_Work task:_
What you return should be the complete data below, word for word, with no pictures in it.

_Stored data:_
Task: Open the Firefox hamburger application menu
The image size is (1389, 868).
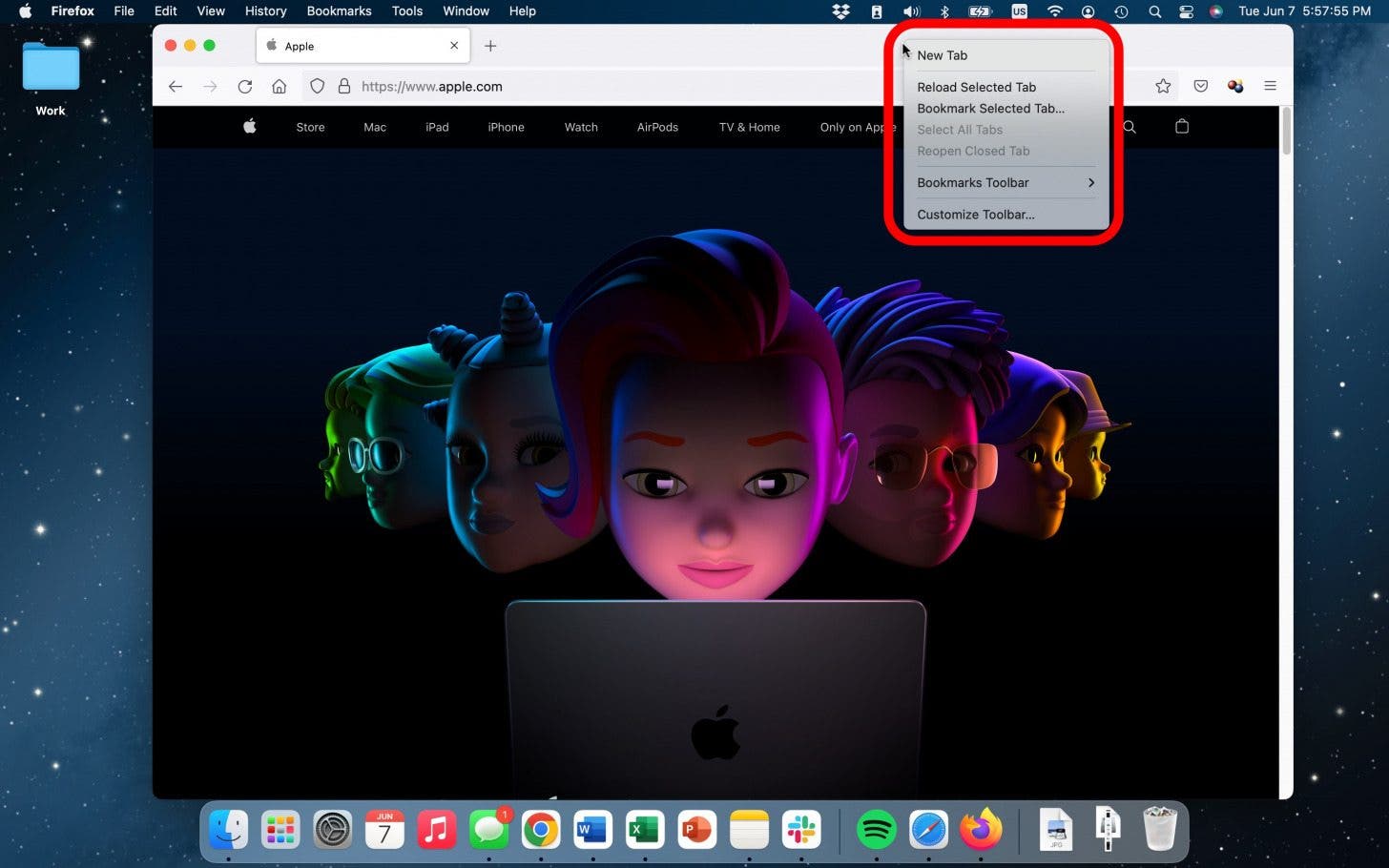Action: 1270,87
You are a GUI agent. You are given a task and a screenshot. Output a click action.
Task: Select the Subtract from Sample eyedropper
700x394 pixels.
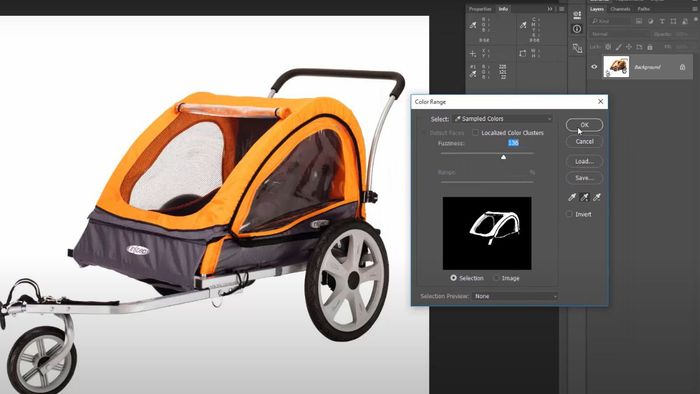[596, 197]
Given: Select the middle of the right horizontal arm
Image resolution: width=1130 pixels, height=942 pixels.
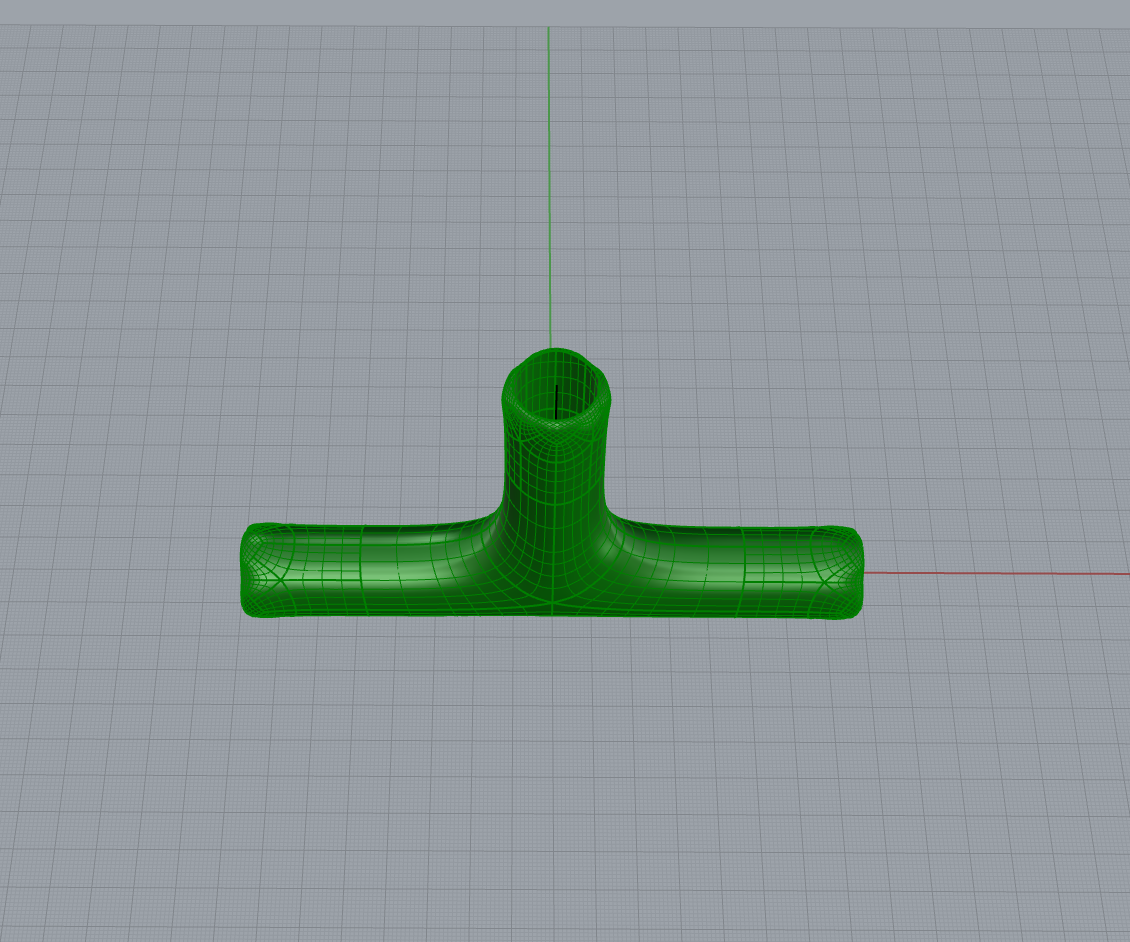Looking at the screenshot, I should pyautogui.click(x=730, y=568).
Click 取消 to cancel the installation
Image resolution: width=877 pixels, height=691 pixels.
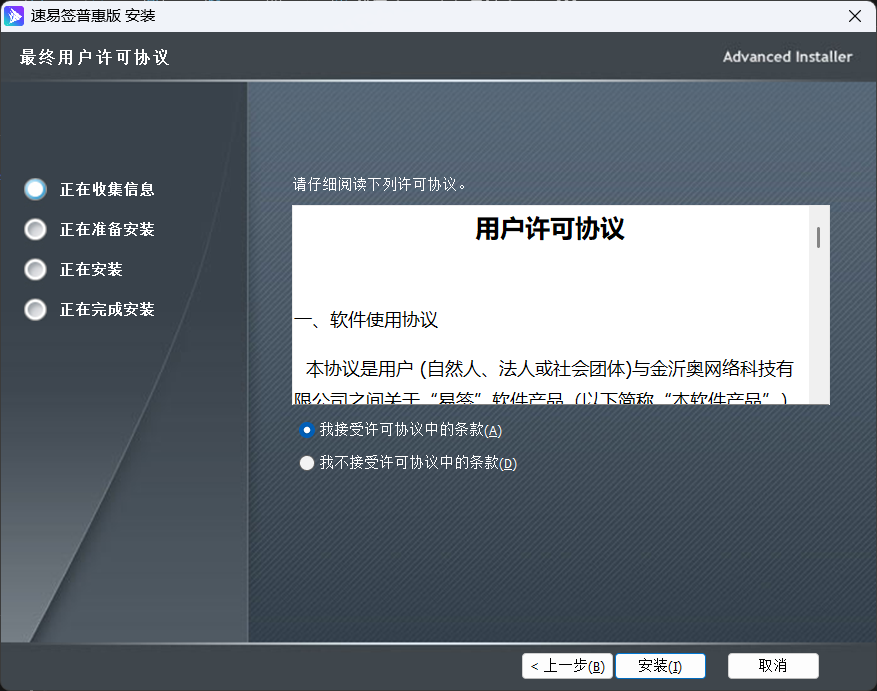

_Response for this exercise:_
Task: Open the Firefox hamburger application menu
The image size is (1389, 868).
Action: 1270,87
You are a GUI agent. You are given a task and a screenshot. Output a click action.
Task: Select the Subtract from Sample eyedropper
700x394 pixels.
[596, 197]
Given: Select the middle of the right horizontal arm
Image resolution: width=1130 pixels, height=942 pixels.
Looking at the screenshot, I should pyautogui.click(x=730, y=568).
Click 取消 to cancel the installation
Image resolution: width=877 pixels, height=691 pixels.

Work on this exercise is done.